— Work task —
Select the lines below containing the word "page".

Collected data entries:
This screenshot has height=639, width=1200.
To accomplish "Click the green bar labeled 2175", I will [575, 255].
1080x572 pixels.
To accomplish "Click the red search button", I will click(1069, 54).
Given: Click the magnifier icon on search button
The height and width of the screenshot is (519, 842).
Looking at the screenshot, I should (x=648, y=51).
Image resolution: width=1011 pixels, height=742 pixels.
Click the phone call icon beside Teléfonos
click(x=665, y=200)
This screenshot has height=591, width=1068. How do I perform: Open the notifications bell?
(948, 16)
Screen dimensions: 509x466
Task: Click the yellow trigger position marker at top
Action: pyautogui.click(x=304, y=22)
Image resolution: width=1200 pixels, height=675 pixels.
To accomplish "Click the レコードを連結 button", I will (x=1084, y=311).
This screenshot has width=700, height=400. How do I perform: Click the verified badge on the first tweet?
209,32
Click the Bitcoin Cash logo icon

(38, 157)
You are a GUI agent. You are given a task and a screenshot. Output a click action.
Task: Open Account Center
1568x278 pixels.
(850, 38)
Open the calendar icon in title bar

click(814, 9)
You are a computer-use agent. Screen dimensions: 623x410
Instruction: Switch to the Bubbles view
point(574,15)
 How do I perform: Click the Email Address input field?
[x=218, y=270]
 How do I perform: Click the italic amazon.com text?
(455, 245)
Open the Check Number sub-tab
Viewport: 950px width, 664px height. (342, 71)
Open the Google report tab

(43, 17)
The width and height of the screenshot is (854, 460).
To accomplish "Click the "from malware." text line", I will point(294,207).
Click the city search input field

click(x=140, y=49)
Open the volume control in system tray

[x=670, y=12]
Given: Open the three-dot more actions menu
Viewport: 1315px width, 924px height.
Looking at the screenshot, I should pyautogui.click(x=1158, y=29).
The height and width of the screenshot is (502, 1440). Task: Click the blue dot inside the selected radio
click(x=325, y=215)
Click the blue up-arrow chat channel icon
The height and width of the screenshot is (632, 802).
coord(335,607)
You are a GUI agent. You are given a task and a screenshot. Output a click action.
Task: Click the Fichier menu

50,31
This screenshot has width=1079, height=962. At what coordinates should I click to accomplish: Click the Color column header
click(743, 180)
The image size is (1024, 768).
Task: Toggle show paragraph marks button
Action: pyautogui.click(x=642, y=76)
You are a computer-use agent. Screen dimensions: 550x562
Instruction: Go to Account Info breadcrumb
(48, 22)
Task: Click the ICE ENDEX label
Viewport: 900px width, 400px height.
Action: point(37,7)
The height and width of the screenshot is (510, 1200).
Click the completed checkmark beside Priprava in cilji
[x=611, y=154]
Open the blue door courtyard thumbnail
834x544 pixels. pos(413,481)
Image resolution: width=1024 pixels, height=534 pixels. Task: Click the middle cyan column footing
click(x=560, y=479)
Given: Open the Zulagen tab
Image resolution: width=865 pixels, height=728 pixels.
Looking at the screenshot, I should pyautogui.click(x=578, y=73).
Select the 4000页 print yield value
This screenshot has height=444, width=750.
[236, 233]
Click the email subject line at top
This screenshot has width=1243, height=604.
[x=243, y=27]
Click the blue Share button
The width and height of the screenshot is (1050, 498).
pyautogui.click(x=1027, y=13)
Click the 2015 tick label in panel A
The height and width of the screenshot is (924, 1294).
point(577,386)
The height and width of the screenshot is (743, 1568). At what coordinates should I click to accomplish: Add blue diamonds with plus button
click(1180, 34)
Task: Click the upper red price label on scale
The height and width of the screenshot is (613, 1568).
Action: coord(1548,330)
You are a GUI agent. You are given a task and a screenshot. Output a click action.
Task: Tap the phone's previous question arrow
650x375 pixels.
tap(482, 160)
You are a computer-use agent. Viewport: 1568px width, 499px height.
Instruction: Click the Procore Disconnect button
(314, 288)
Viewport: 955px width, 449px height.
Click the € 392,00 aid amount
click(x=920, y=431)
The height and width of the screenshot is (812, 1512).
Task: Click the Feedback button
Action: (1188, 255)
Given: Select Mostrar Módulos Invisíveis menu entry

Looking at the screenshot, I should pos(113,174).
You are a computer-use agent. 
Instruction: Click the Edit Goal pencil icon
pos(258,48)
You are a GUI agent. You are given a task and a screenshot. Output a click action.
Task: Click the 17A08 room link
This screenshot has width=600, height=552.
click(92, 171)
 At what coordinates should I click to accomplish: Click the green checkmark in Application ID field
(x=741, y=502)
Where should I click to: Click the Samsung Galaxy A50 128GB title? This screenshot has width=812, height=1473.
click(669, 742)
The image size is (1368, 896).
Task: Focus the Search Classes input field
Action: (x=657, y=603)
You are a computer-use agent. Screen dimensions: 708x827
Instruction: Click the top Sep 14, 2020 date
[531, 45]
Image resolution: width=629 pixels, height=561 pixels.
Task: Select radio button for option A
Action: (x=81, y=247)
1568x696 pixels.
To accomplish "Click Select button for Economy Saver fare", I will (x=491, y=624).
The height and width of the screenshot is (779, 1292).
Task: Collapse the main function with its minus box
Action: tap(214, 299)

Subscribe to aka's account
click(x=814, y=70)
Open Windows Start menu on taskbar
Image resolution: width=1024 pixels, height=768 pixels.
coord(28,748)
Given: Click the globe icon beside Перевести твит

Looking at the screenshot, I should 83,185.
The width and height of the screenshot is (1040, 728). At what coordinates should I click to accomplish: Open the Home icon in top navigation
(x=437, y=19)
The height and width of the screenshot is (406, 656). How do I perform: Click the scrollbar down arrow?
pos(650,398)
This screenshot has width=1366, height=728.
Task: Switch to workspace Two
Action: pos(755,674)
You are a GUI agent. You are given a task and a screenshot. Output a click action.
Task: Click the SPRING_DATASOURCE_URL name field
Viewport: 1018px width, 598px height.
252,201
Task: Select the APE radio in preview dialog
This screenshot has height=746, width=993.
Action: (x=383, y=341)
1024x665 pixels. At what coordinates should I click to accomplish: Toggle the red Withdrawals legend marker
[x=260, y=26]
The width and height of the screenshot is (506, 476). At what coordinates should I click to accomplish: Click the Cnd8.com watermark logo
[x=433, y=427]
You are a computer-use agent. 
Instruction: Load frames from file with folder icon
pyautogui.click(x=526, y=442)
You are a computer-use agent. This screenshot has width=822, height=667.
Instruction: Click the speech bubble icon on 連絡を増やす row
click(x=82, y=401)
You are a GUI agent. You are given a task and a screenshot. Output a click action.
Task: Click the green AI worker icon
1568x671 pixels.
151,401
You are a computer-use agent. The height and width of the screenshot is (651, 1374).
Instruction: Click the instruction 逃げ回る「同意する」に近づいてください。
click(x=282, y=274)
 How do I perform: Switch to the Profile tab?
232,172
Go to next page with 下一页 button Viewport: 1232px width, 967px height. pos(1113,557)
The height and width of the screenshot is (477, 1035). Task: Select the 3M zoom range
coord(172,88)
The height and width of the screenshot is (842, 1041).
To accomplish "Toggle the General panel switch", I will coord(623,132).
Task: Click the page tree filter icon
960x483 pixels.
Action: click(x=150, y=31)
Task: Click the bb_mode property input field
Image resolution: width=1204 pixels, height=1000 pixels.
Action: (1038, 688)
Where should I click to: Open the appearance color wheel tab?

— Result of this exercise —
Go to next page with 下一页 button Viewport: 1232px width, 967px height. pos(1113,557)
Task: Click the page tree filter icon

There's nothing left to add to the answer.